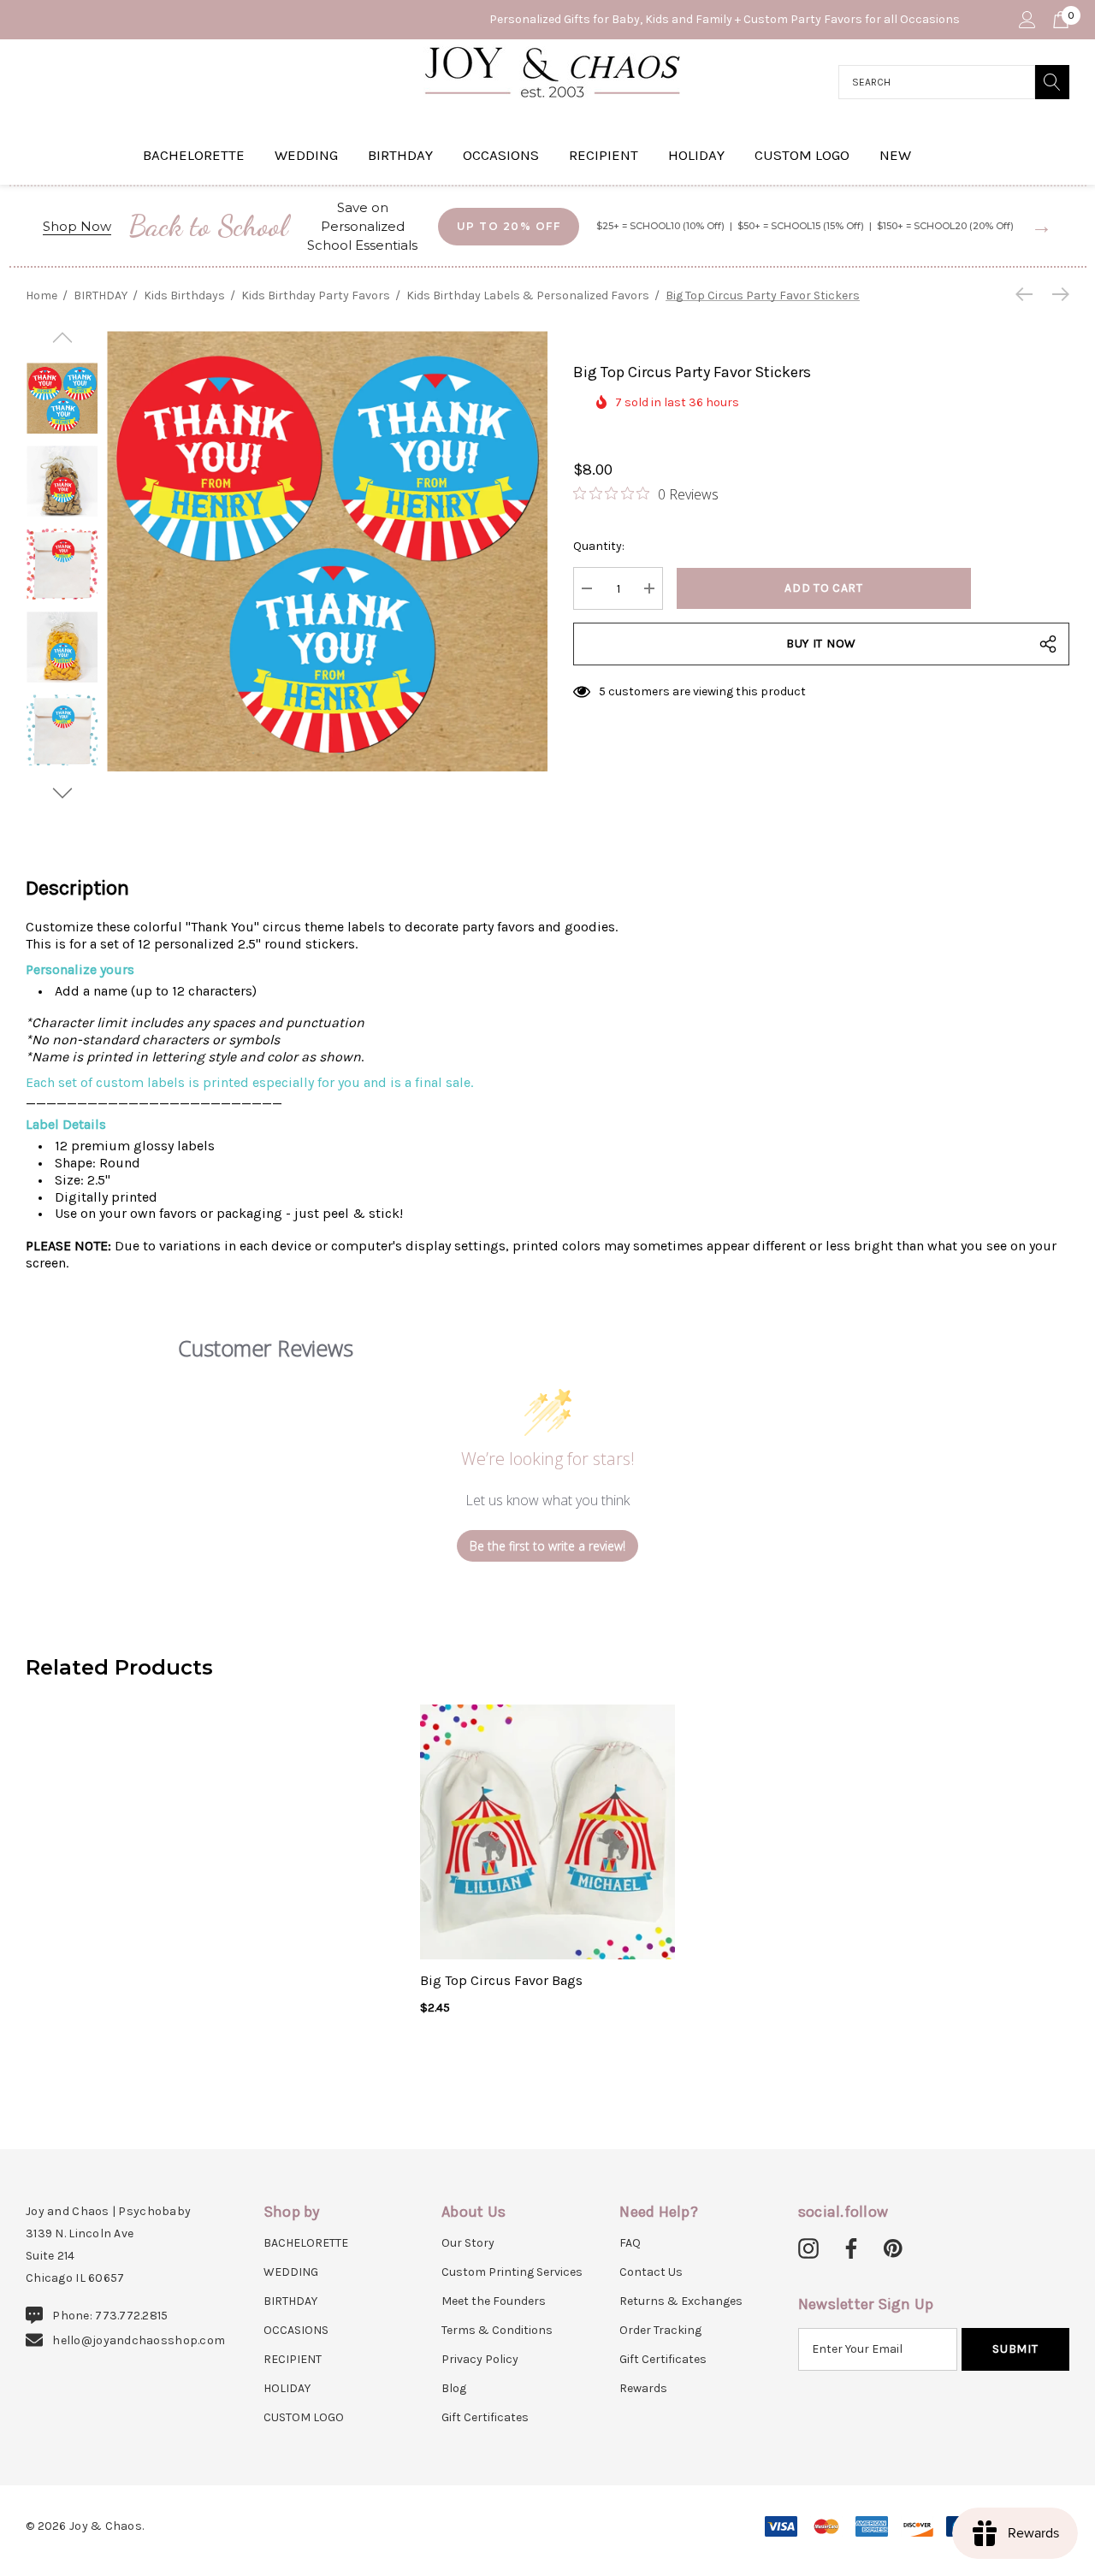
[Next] (1056, 294)
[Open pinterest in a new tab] (893, 2249)
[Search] (1052, 82)
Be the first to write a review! (547, 1546)
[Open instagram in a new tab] (808, 2249)
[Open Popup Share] (1048, 644)
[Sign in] (1026, 19)
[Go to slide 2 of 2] (62, 793)
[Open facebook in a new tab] (848, 2249)
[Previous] (1028, 294)
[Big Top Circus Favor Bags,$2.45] (547, 1832)
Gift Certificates (485, 2417)
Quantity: (598, 546)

* **REQUIRED ACTION**
Only one thing belongs in the reply: the exact lines of the listing above, from the one with "Be the first to write a review! (547, 1546)" through its last line.

* **WRITTEN RESPONSE**
Be the first to write a review! (547, 1546)
[Open instagram in a new tab] (808, 2249)
[Open Popup Share] (1048, 644)
[Sign in] (1026, 19)
[Go to slide 2 of 2] (62, 793)
[Open facebook in a new tab] (848, 2249)
[Previous] (1028, 294)
[Big Top Circus Favor Bags,$2.45] (547, 1832)
Gift Certificates (485, 2417)
Quantity: (598, 546)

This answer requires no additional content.